(Entries taken from a collection)
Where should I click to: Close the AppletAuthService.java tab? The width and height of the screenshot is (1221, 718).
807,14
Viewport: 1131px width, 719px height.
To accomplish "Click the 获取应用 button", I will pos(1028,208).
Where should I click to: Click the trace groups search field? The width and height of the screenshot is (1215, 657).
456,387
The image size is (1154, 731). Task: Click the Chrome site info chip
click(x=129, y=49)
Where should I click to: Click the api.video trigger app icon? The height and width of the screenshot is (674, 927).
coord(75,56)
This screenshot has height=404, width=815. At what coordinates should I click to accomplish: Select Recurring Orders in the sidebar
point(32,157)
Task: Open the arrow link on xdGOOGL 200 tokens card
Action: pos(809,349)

_What you have to do:_ Every line of the data should be copied exactly.

_Expected answer:_
Where should I click to: Close the AppletAuthService.java tab? The width and height of the screenshot is (1221, 718).
807,14
Viewport: 1131px width, 719px height.
To accomplish "Click the 获取应用 button", I will pos(1028,208).
Where should I click to: Click the trace groups search field? The width and height of the screenshot is (1215, 657).
456,387
The image size is (1154, 731). Task: Click the Chrome site info chip
click(x=129, y=49)
Where should I click to: Click the api.video trigger app icon? The height and width of the screenshot is (674, 927).
coord(75,56)
This screenshot has height=404, width=815. At what coordinates should I click to accomplish: Select Recurring Orders in the sidebar
point(32,157)
Task: Open the arrow link on xdGOOGL 200 tokens card
Action: pos(809,349)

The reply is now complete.